EXERCISE GOAL: Retype the whole of the data exactly.

SOURCE DATA Start Marker

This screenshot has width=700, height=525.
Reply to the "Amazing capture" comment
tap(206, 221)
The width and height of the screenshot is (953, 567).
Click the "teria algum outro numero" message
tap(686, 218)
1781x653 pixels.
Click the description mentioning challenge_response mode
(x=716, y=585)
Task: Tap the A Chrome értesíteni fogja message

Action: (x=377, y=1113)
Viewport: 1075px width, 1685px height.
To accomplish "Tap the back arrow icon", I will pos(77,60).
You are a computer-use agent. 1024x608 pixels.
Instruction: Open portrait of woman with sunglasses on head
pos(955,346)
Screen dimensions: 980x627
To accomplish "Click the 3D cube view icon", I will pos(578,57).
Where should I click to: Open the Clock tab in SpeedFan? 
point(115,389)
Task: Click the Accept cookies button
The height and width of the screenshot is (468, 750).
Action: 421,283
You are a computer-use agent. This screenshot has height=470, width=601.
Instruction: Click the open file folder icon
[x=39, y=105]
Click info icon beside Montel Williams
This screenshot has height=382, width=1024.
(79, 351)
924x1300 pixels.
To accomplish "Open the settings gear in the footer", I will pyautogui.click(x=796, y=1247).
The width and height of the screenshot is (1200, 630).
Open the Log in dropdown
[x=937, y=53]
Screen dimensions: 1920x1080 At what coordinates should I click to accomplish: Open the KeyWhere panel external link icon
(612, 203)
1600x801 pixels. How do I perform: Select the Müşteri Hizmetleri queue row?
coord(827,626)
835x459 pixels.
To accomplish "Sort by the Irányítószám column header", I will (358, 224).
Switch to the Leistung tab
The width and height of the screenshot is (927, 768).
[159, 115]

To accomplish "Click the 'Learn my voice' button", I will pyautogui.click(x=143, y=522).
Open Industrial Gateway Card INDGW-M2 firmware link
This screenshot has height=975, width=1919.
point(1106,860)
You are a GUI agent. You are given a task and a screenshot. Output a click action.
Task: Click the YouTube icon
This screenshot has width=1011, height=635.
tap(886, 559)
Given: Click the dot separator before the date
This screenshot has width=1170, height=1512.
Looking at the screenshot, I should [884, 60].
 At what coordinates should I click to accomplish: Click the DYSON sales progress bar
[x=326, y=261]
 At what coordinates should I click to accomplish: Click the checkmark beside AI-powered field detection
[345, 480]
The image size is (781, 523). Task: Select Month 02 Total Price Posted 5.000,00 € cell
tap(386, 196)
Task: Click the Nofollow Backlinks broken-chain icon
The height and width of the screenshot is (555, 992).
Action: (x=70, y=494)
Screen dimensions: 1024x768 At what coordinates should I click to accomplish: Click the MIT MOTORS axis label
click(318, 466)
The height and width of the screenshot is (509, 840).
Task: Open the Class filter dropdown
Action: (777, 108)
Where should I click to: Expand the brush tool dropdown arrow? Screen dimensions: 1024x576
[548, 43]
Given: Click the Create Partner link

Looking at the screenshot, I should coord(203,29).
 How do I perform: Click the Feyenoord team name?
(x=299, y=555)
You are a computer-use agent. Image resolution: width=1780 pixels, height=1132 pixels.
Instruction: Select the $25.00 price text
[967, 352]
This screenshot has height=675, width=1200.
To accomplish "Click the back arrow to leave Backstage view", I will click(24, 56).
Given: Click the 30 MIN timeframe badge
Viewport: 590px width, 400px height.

SOURCE DATA End Marker

RESULT FOR THIS TASK:
This screenshot has width=700, height=525.
Reply to the "Amazing capture" comment
tap(206, 221)
The width and height of the screenshot is (953, 567).
Click the "teria algum outro numero" message
tap(686, 218)
1781x653 pixels.
Click the description mentioning challenge_response mode
(x=716, y=585)
Task: Tap the A Chrome értesíteni fogja message

Action: (x=377, y=1113)
Viewport: 1075px width, 1685px height.
To accomplish "Tap the back arrow icon", I will pos(77,60).
You are a computer-use agent. 1024x608 pixels.
Instruction: Open portrait of woman with sunglasses on head
pos(955,346)
Screen dimensions: 980x627
To accomplish "Click the 3D cube view icon", I will pos(578,57).
Where should I click to: Open the Clock tab in SpeedFan? 
point(115,389)
Task: Click the Accept cookies button
The height and width of the screenshot is (468, 750).
Action: 421,283
You are a computer-use agent. This screenshot has height=470, width=601.
Instruction: Click the open file folder icon
[x=39, y=105]
Click info icon beside Montel Williams
This screenshot has height=382, width=1024.
(79, 351)
924x1300 pixels.
To accomplish "Open the settings gear in the footer", I will pyautogui.click(x=796, y=1247).
The width and height of the screenshot is (1200, 630).
Open the Log in dropdown
[x=937, y=53]
Screen dimensions: 1920x1080 At what coordinates should I click to accomplish: Open the KeyWhere panel external link icon
(612, 203)
1600x801 pixels. How do I perform: Select the Müşteri Hizmetleri queue row?
coord(827,626)
835x459 pixels.
To accomplish "Sort by the Irányítószám column header", I will (358, 224).
Switch to the Leistung tab
The width and height of the screenshot is (927, 768).
[159, 115]

To accomplish "Click the 'Learn my voice' button", I will pyautogui.click(x=143, y=522).
Open Industrial Gateway Card INDGW-M2 firmware link
This screenshot has height=975, width=1919.
point(1106,860)
You are a GUI agent. You are given a task and a screenshot. Output a click action.
Task: Click the YouTube icon
This screenshot has width=1011, height=635.
tap(886, 559)
Given: Click the dot separator before the date
This screenshot has width=1170, height=1512.
Looking at the screenshot, I should [884, 60].
 At what coordinates should I click to accomplish: Click the DYSON sales progress bar
[x=326, y=261]
 At what coordinates should I click to accomplish: Click the checkmark beside AI-powered field detection
[345, 480]
The image size is (781, 523). Task: Select Month 02 Total Price Posted 5.000,00 € cell
tap(386, 196)
Task: Click the Nofollow Backlinks broken-chain icon
The height and width of the screenshot is (555, 992).
Action: (x=70, y=494)
Screen dimensions: 1024x768 At what coordinates should I click to accomplish: Click the MIT MOTORS axis label
click(318, 466)
The height and width of the screenshot is (509, 840).
Task: Open the Class filter dropdown
Action: (777, 108)
Where should I click to: Expand the brush tool dropdown arrow? Screen dimensions: 1024x576
[548, 43]
Given: Click the Create Partner link

Looking at the screenshot, I should coord(203,29).
 How do I perform: Click the Feyenoord team name?
(x=299, y=555)
You are a computer-use agent. Image resolution: width=1780 pixels, height=1132 pixels.
Instruction: Select the $25.00 price text
[967, 352]
This screenshot has height=675, width=1200.
To accomplish "Click the back arrow to leave Backstage view", I will click(24, 56).
Given: Click the 30 MIN timeframe badge
Viewport: 590px width, 400px height.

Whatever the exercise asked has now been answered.